Tom Glocer will retire as chief executive officer of Thomson Reuters (TRI), to be succeeded by James Smith, on Jan. 1. The move, announced after business hours on Thursday, comes in the wake of a substantial drop in the value of company stock, down 36% to $26.88 from a high of $42 in February.
Bloomberg reported that Smith, who became COO in a September restructuring, is from the Thomson Corp. side of the business, and in 2005 took charge of its academic publishing division. Reuters reported that Glocer is regarded as the rescuer of Reuters ten years ago through cost-cutting after the dot-com collapse. He also was responsible for putting together Reuters' acquisition by Thomson Corp. In 2001, he had become the then-British company's first American and first nonjournalist CEO.

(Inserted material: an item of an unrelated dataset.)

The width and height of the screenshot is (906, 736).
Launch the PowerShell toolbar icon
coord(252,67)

Claudio Aspesi, a London-based analyst for Sanford C. Bernstein, was quoted saying, “The management change suggests that the improvements are not coming fast enough to please the board. The decline in the share price and the sense that the market division was encountering headwinds that had not been fully anticipated was of concern.”

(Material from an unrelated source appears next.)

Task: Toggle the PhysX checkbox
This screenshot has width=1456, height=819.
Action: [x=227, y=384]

The company also announced that it will have a new organizational structure with five divisions. The Reuters legacy Markets business will become part of a new division, to be called Financial and Risk Operations, and will be headed by David Craig. Craig formerly worked for Smith as head of the corporate governance business, one of the company's best-performing sectors.

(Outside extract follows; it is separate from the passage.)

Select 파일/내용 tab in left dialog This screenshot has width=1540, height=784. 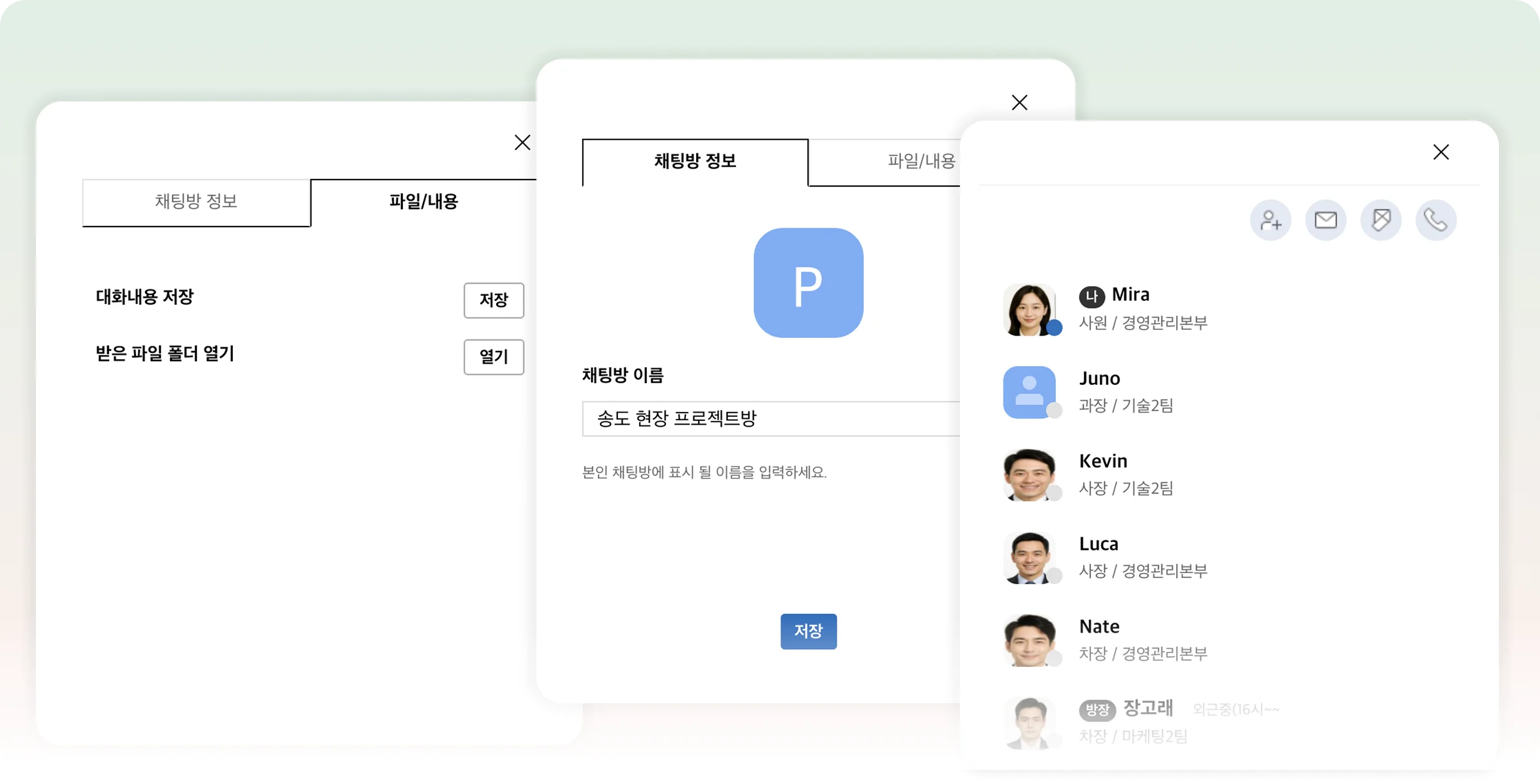coord(424,202)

The other four divisions and their heads are: Legal, under Mike Suchsland; Intellectual Property & Science, under Chris Kibarian; Tax & Accounting, under Brian Peccarelli; and Global Growth Organization, under Shanker Ramamurthy.
All five heads of the new divisions will be reporting to Smith, as will Stephen Adler, Thomson Reuters editor-in-chief; Susan Taylor-Martin, president of media; and Jon Robson, who will head a new business development office.